## Objective
Please return only the part of the material that opens with the line containing "Where should I click to: Click the image" and closes with the line containing "Expand the ヘッダ", substituting "column heading" for "column header" and leaving everything else unchanged.

— start Extracted material —

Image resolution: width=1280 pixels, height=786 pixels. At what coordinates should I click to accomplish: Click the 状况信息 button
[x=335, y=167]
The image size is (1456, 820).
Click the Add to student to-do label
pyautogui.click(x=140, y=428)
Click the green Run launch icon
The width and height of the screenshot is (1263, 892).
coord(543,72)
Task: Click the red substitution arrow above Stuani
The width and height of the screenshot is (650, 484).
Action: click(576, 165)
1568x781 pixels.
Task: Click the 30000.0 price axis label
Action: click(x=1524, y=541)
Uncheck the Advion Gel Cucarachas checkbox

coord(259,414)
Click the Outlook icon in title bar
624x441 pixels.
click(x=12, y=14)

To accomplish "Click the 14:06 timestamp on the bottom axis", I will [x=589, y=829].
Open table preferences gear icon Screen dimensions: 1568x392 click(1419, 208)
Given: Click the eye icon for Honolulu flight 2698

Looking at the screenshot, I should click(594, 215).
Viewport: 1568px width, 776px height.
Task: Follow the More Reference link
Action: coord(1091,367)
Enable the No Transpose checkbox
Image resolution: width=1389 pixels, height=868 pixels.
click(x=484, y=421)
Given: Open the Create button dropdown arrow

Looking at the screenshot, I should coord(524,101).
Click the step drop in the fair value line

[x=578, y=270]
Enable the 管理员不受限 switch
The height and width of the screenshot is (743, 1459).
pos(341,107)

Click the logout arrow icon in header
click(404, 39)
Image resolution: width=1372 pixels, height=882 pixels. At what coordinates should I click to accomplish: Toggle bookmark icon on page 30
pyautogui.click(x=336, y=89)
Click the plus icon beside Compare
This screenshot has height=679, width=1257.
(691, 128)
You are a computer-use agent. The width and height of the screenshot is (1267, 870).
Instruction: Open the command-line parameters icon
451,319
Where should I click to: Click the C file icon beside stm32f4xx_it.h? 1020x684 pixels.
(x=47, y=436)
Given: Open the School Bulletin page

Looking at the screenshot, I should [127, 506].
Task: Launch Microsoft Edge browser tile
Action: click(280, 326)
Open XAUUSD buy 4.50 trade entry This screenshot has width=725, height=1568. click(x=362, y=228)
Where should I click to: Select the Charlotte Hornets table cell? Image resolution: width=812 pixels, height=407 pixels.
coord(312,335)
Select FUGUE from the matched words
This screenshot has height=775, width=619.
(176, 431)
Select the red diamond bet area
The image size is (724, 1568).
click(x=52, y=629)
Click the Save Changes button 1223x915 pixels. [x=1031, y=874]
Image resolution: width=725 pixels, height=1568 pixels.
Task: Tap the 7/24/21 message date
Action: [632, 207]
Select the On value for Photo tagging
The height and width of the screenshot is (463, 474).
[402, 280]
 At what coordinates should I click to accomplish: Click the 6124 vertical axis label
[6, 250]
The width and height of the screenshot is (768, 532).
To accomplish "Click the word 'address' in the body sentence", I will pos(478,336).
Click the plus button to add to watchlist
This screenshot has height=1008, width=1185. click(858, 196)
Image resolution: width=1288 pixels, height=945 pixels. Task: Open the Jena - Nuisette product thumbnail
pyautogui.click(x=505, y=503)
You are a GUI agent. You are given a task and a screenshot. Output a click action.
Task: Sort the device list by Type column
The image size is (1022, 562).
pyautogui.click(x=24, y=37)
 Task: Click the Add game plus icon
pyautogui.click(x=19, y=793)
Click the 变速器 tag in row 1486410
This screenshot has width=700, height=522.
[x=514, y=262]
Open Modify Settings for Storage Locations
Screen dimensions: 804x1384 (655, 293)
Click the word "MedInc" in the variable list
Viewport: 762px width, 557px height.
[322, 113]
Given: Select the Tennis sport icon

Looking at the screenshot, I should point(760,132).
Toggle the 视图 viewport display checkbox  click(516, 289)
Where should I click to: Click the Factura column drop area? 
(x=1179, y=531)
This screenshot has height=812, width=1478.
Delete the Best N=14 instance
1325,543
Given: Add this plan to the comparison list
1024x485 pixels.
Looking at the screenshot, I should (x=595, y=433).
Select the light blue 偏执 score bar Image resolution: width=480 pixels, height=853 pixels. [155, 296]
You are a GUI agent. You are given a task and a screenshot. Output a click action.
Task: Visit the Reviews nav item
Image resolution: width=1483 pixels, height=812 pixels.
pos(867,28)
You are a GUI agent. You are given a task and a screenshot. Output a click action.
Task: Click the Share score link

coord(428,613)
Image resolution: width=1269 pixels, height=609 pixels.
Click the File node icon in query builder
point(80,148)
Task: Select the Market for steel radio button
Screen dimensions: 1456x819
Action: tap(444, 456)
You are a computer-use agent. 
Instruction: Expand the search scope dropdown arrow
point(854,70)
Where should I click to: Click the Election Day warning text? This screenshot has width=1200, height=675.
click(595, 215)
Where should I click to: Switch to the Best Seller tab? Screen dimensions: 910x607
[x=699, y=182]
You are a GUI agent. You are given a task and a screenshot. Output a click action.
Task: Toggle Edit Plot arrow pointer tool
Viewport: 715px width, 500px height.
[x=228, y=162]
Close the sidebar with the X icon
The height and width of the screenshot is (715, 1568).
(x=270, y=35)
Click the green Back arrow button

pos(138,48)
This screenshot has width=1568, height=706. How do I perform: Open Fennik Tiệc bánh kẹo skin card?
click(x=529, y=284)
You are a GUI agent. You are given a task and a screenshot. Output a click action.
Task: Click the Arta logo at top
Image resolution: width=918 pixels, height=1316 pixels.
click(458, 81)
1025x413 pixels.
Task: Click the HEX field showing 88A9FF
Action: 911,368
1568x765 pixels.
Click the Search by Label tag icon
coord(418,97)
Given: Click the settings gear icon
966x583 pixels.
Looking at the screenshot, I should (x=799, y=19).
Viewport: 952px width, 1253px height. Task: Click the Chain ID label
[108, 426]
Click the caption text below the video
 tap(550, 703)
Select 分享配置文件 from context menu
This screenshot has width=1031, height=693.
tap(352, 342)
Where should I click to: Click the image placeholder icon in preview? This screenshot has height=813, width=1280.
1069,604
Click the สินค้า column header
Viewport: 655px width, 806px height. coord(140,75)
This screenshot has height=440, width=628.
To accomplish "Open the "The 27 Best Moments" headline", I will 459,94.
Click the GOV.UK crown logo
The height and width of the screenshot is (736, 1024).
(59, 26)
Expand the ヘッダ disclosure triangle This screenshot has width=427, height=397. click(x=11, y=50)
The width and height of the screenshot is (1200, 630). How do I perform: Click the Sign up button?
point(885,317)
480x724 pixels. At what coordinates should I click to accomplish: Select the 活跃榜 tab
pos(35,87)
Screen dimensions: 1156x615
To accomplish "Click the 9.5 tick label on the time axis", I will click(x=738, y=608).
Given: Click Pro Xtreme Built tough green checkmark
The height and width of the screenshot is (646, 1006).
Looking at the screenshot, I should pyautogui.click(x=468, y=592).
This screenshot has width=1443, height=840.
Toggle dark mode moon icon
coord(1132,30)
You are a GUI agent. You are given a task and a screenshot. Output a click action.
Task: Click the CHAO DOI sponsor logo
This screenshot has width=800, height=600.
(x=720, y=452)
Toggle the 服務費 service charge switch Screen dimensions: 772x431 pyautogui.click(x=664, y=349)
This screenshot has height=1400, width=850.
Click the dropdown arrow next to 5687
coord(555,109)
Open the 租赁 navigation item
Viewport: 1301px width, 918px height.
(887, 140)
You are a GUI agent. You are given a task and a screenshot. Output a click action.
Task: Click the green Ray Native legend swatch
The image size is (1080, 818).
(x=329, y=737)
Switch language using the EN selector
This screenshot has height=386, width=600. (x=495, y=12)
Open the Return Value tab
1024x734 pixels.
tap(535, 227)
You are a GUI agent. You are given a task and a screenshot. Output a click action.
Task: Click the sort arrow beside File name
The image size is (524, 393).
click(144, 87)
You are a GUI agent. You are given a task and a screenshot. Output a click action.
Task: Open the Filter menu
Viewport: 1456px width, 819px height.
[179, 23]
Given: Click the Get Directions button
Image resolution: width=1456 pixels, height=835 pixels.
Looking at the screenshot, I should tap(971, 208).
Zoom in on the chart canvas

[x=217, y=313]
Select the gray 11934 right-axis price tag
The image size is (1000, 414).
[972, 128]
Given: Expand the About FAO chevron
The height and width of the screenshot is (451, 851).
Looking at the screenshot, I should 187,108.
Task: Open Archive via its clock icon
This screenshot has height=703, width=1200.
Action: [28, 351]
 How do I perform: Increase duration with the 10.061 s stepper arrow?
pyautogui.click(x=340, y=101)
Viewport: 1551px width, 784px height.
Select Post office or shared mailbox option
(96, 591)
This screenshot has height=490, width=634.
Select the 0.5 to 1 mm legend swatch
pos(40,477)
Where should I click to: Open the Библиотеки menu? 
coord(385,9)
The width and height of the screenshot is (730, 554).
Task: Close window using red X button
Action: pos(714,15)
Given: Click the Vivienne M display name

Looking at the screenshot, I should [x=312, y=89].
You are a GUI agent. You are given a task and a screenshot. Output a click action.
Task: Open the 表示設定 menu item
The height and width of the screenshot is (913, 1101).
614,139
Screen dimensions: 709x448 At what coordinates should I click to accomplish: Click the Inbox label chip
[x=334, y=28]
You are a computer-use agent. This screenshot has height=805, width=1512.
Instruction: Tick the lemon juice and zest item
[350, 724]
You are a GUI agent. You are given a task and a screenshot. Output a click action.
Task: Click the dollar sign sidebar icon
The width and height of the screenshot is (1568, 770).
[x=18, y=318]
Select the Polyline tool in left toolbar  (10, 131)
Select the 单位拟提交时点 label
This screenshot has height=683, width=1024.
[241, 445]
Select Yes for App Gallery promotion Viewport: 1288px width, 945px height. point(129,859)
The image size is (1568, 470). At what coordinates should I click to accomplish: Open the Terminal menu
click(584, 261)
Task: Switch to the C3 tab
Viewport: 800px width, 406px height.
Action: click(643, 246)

— end Extracted material —

## Output below
Where should I click to: Click the image placeholder icon in preview? This screenshot has height=813, width=1280.
1069,604
Click the สินค้า column heading
Viewport: 655px width, 806px height. coord(140,75)
This screenshot has height=440, width=628.
To accomplish "Open the "The 27 Best Moments" headline", I will 459,94.
Click the GOV.UK crown logo
The height and width of the screenshot is (736, 1024).
(59, 26)
Expand the ヘッダ disclosure triangle This screenshot has width=427, height=397. click(x=11, y=50)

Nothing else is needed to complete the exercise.